Segment Open
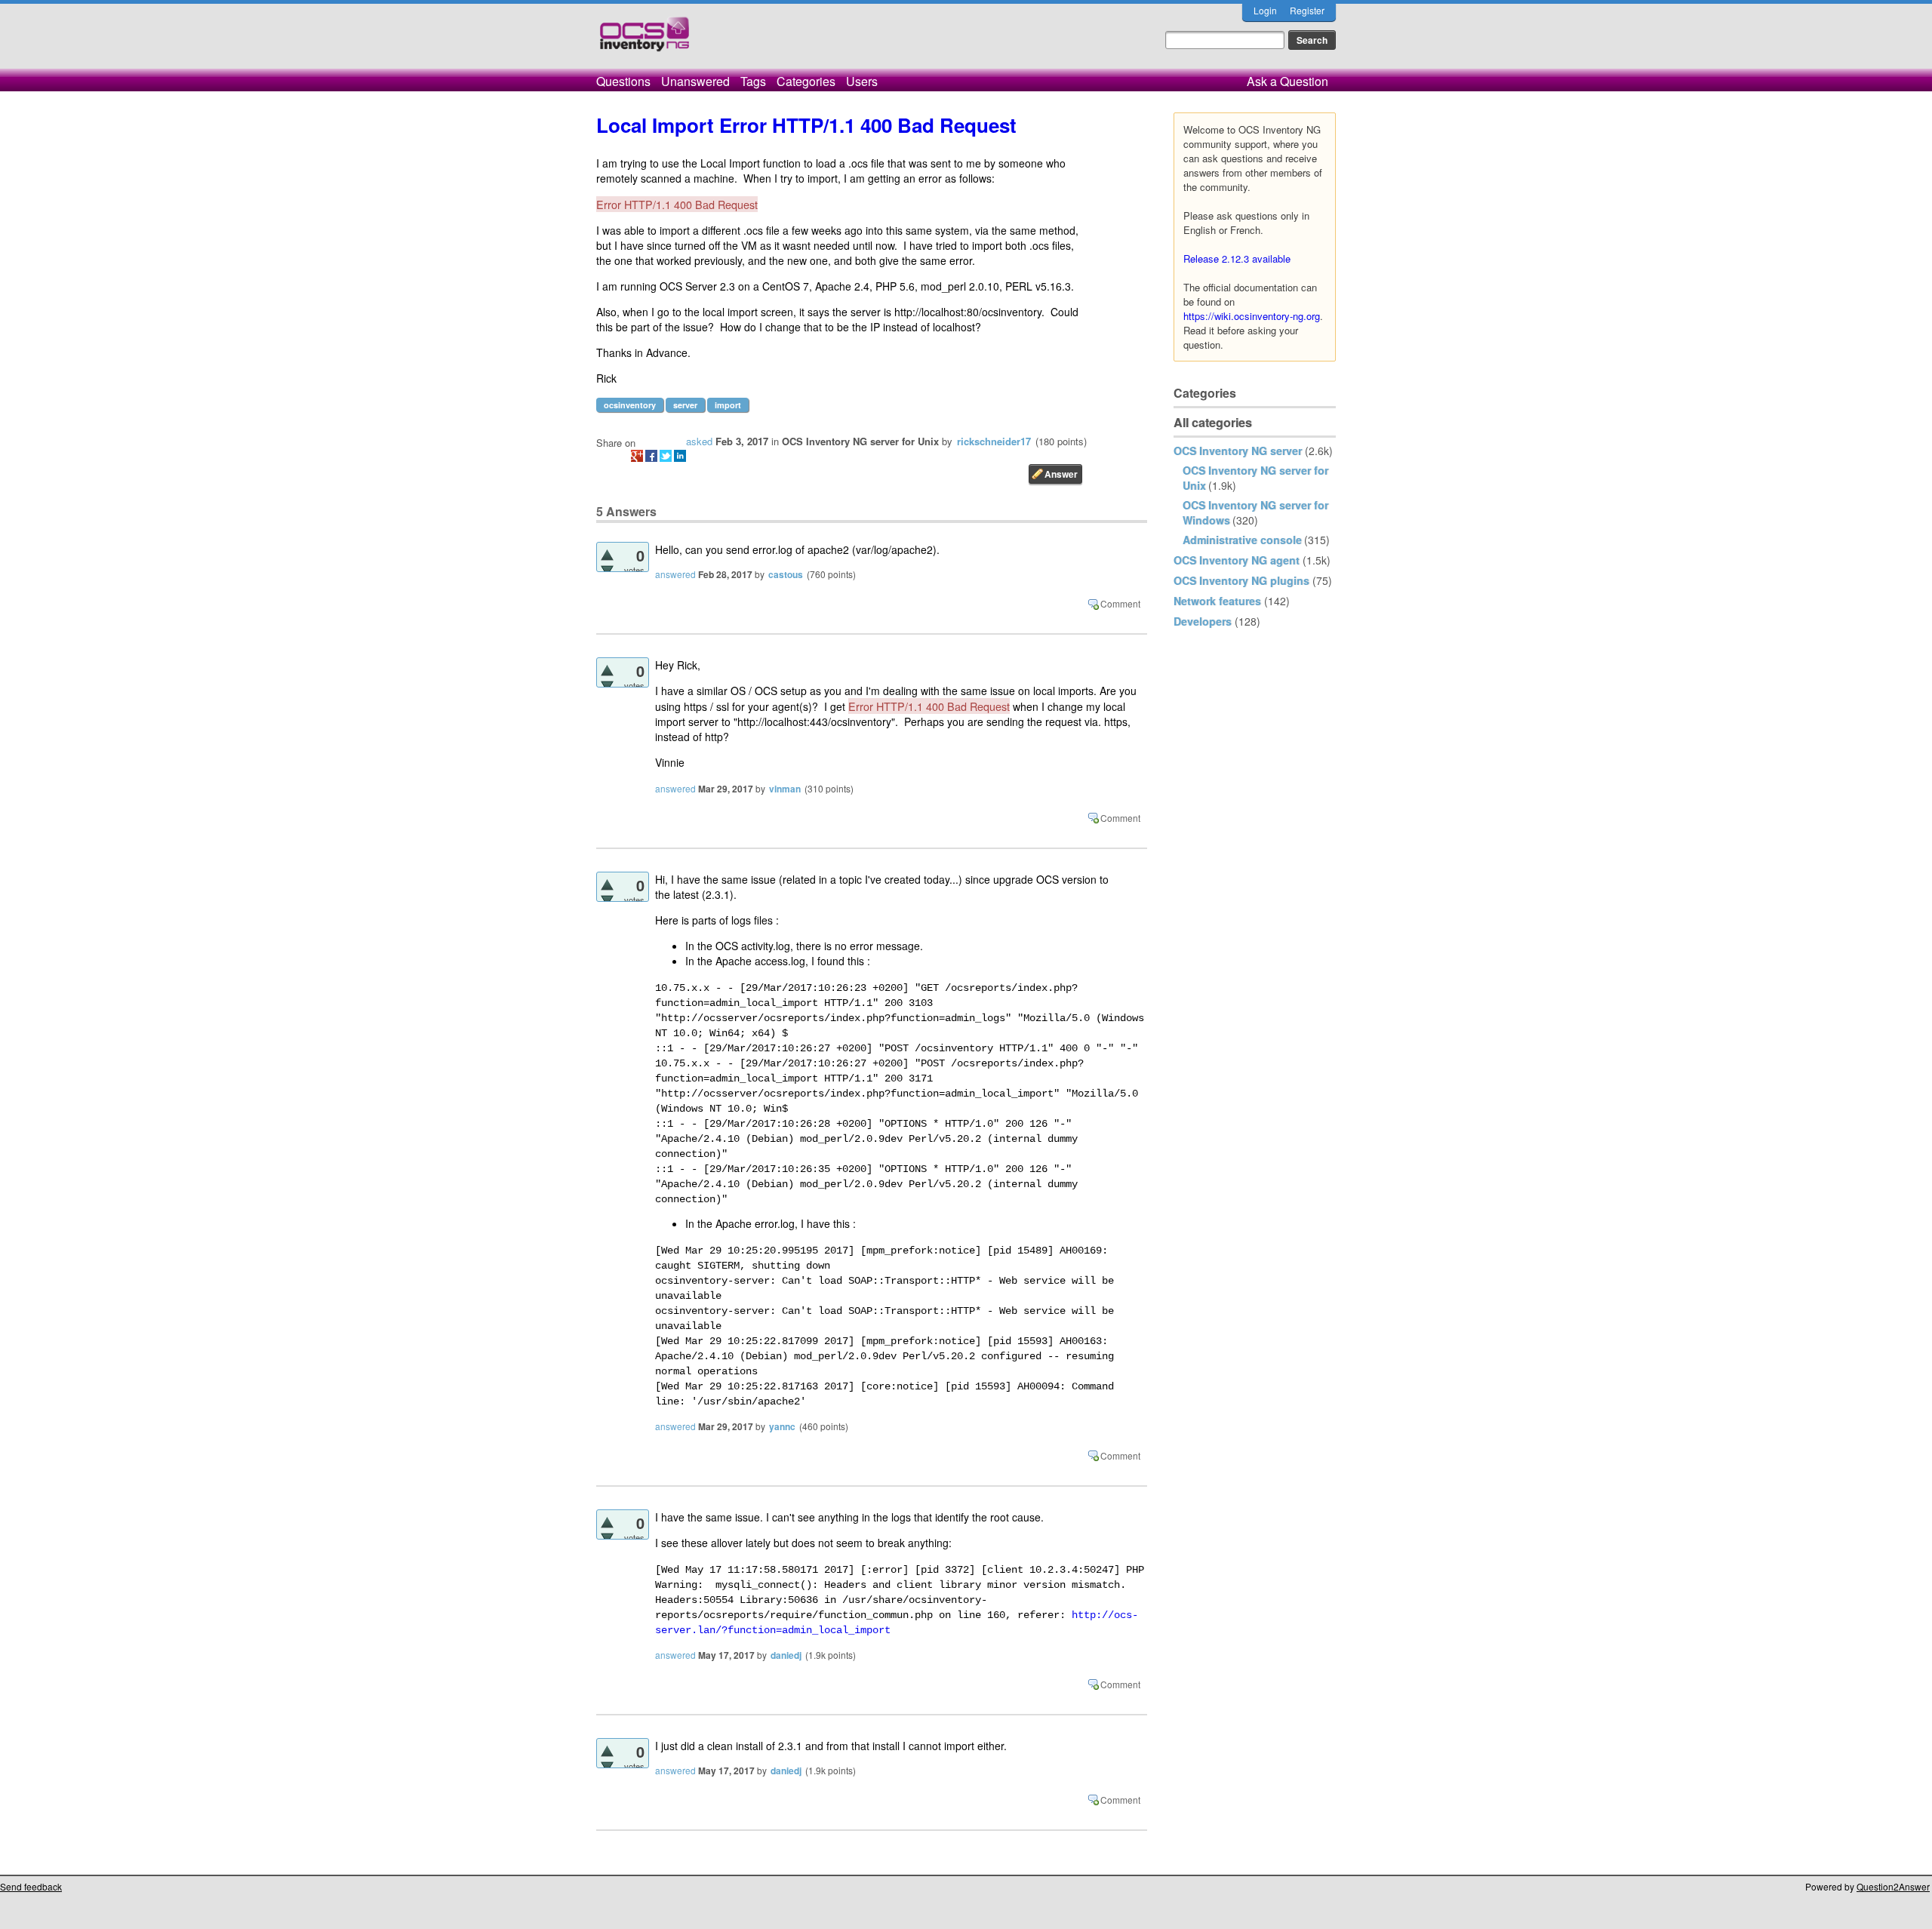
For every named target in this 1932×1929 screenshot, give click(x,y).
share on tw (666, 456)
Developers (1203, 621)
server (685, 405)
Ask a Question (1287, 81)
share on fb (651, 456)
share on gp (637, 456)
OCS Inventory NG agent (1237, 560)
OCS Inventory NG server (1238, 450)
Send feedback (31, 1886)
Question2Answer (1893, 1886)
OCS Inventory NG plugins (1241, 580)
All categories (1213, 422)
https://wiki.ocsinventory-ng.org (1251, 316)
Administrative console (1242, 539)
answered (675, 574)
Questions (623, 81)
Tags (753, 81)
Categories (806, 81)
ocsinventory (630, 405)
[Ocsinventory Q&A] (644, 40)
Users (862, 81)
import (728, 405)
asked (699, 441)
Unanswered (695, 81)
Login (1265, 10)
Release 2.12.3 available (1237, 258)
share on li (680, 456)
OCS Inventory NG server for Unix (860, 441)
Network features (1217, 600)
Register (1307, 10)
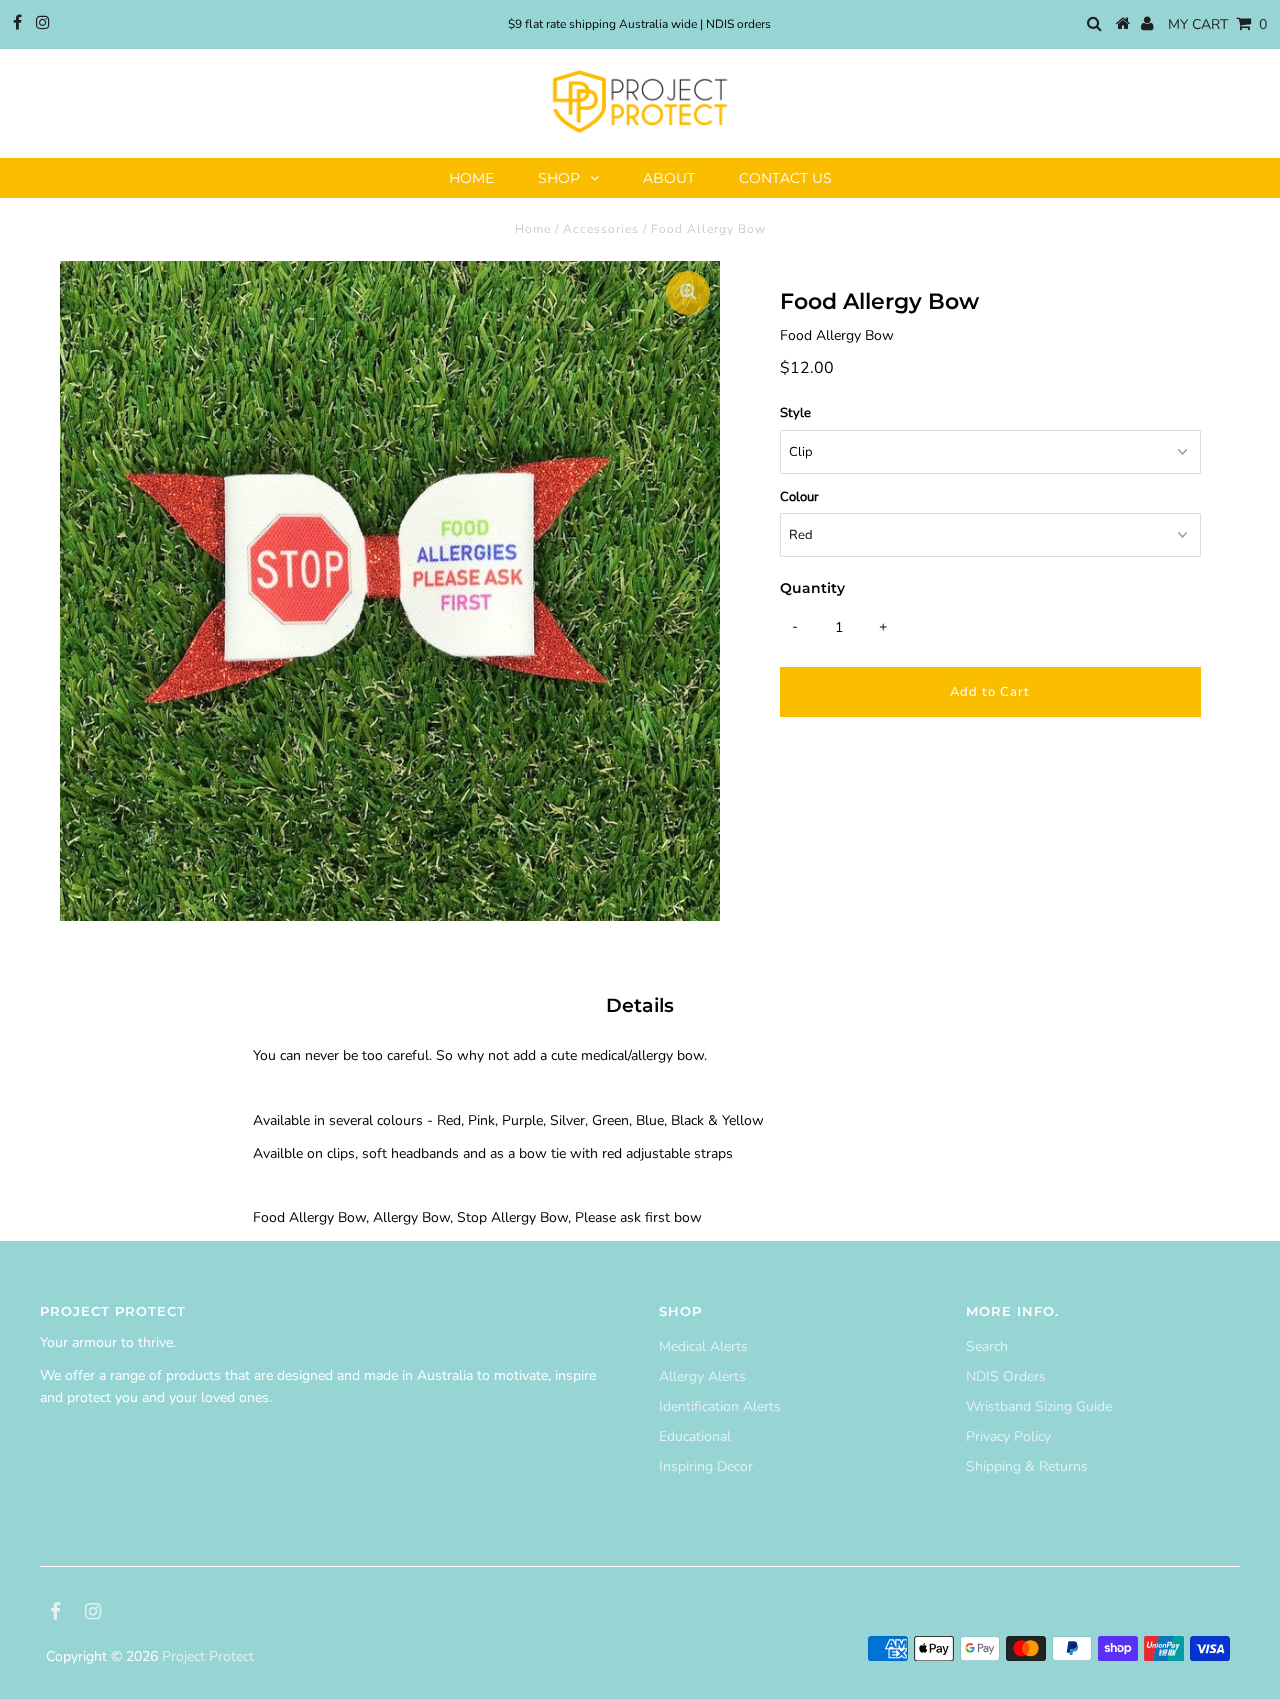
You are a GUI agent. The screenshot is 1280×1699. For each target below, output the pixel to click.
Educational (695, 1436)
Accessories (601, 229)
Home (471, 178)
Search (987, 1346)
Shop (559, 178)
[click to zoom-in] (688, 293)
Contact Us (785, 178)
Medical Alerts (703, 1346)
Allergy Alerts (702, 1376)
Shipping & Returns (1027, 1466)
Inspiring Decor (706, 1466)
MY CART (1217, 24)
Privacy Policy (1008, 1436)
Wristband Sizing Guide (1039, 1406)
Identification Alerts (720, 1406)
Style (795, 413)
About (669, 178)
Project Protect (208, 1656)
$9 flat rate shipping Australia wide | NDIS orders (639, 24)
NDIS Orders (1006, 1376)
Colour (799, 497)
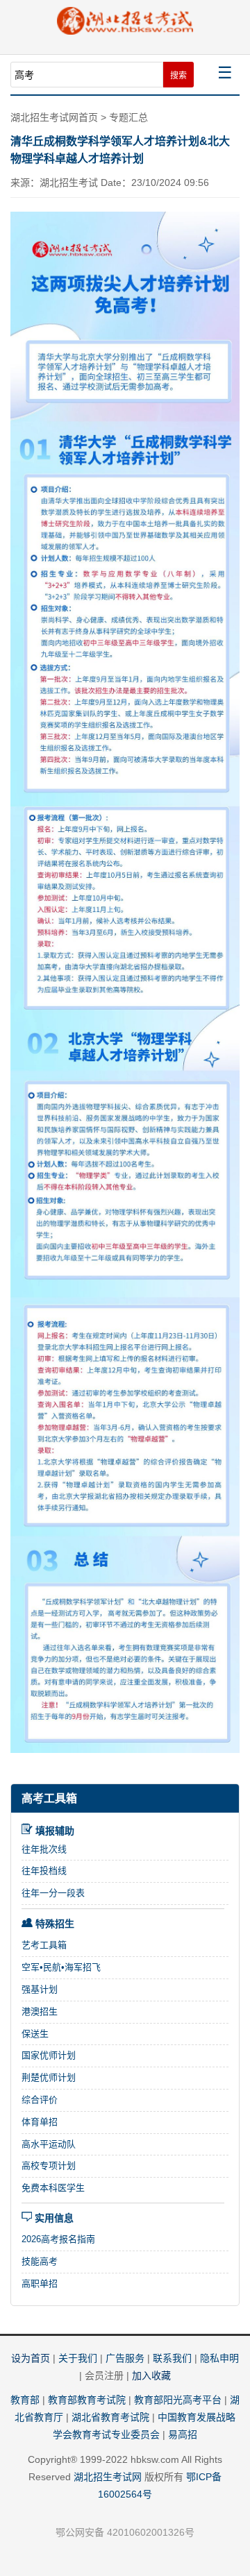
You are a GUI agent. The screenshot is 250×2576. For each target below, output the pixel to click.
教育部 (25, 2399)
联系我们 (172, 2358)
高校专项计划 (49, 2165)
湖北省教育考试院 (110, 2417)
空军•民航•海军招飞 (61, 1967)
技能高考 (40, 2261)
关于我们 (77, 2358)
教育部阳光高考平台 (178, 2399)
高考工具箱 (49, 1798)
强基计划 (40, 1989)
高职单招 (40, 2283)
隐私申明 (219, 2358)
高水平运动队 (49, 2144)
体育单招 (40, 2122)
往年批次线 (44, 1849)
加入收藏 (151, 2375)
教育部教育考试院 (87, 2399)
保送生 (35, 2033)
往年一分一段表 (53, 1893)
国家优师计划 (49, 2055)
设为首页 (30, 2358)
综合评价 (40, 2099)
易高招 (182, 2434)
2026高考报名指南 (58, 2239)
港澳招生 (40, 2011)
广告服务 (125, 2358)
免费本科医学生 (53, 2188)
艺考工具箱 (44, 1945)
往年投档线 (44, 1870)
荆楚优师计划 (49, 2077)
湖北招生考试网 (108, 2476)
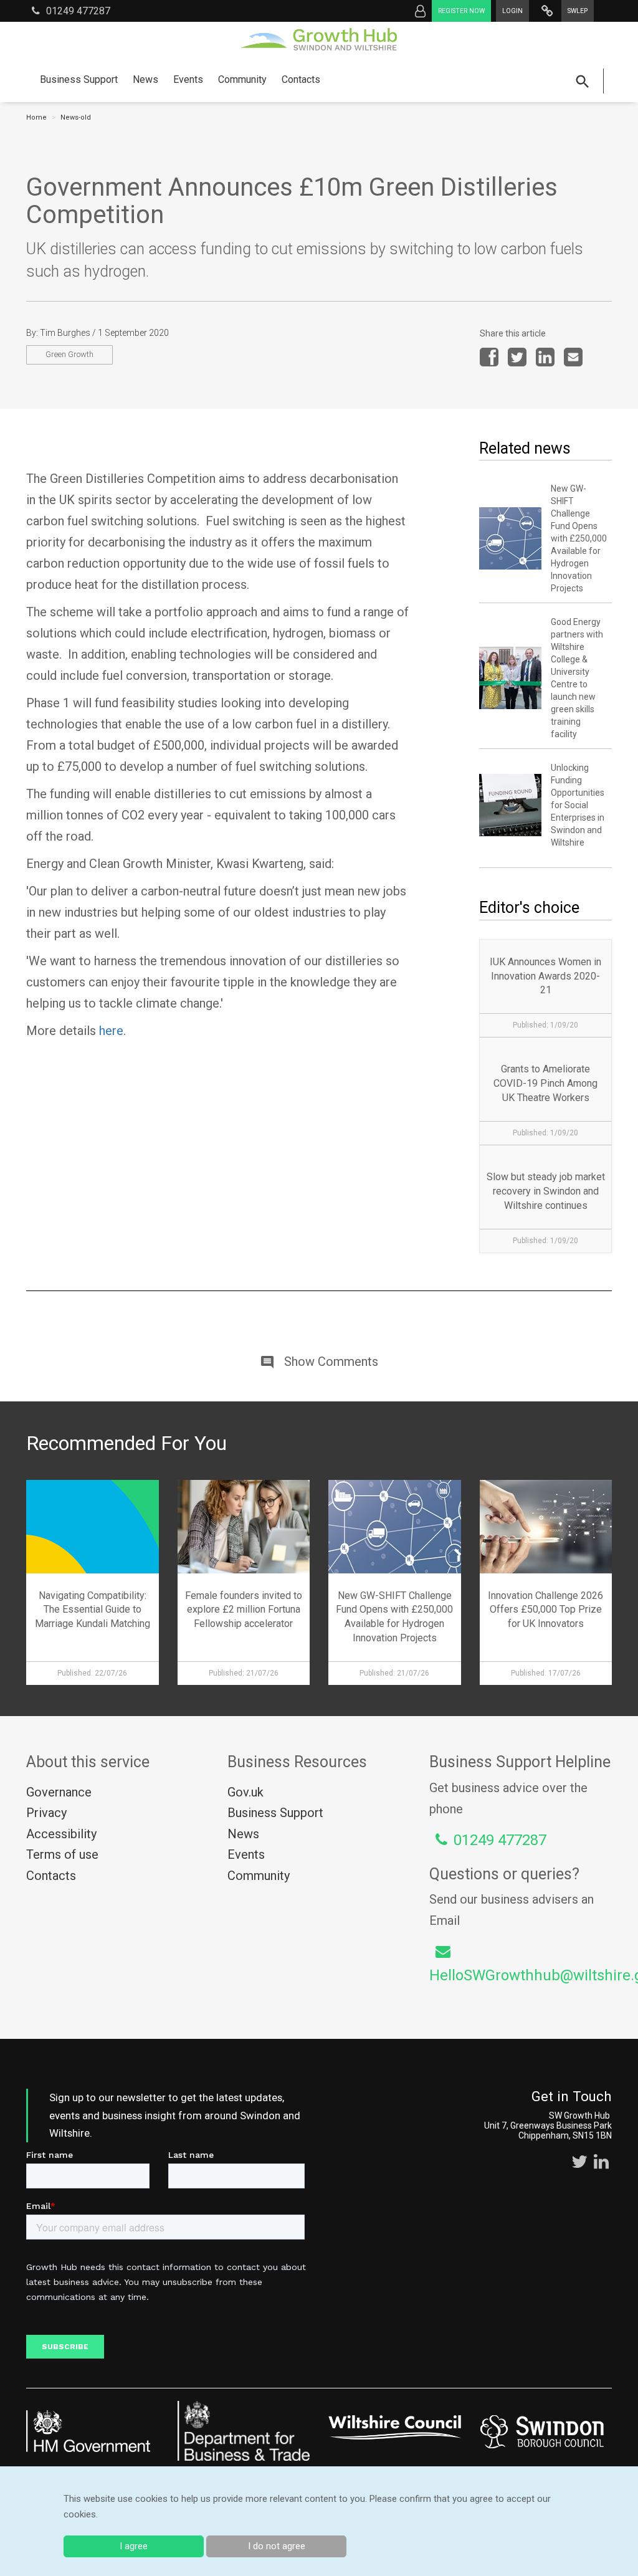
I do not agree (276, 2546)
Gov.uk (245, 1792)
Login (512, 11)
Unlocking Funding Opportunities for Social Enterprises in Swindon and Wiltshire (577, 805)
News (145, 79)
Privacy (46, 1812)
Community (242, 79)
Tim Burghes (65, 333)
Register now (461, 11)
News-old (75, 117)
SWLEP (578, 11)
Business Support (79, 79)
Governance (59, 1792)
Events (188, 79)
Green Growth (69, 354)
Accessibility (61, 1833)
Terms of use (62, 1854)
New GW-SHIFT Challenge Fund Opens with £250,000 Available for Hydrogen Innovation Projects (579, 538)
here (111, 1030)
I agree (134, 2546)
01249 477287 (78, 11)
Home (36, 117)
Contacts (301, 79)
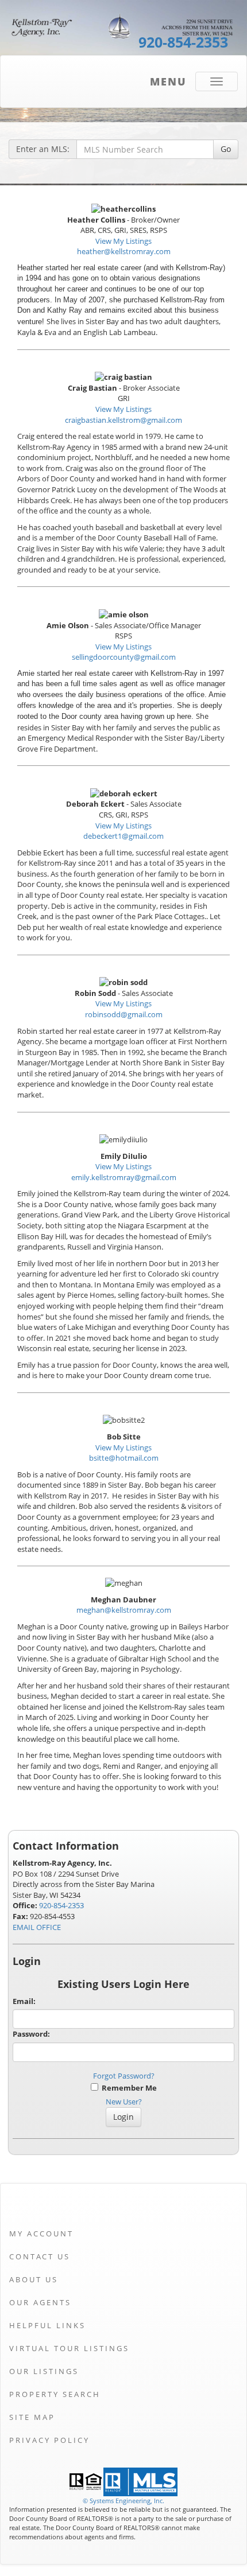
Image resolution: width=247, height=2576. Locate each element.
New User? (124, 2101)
Segment Closed
Activity | Beginning with the line that contains "Developers (1203, 621)", write out the lines of the material above exactly, and end with the line that contains "[click to zoom-in] (688, 293)". Omit the pictures.

Task response |
Developers (1203, 621)
server (685, 405)
Ask a Question (1287, 81)
share on fb (651, 456)
share on gp (637, 456)
OCS Inventory NG agent (1237, 560)
OCS Inventory NG server (1238, 450)
Send feedback (31, 1886)
Question2Answer (1893, 1886)
OCS Inventory NG plugins (1241, 580)
All categories (1213, 422)
https://wiki.ocsinventory-ng.org (1251, 316)
Administrative console (1242, 539)
answered (675, 574)
Questions (623, 81)
Tags (753, 81)
Categories (806, 81)
ocsinventory (630, 405)
[Ocsinventory Q&A] (644, 40)
Users (862, 81)
import (728, 405)
asked (699, 441)
Unanswered (695, 81)
Login (1265, 10)
Release 2.12.3 available (1237, 258)
share on li (680, 456)
OCS Inventory NG server for Unix (860, 441)
Network features (1217, 600)
Register (1307, 10)
You are a GUI agent. The screenshot is 1280×1699. For each target below, output the pixel to click.
Educational (695, 1436)
Accessories (601, 229)
Home (471, 178)
Search (987, 1346)
Shop (559, 178)
[click to zoom-in] (688, 293)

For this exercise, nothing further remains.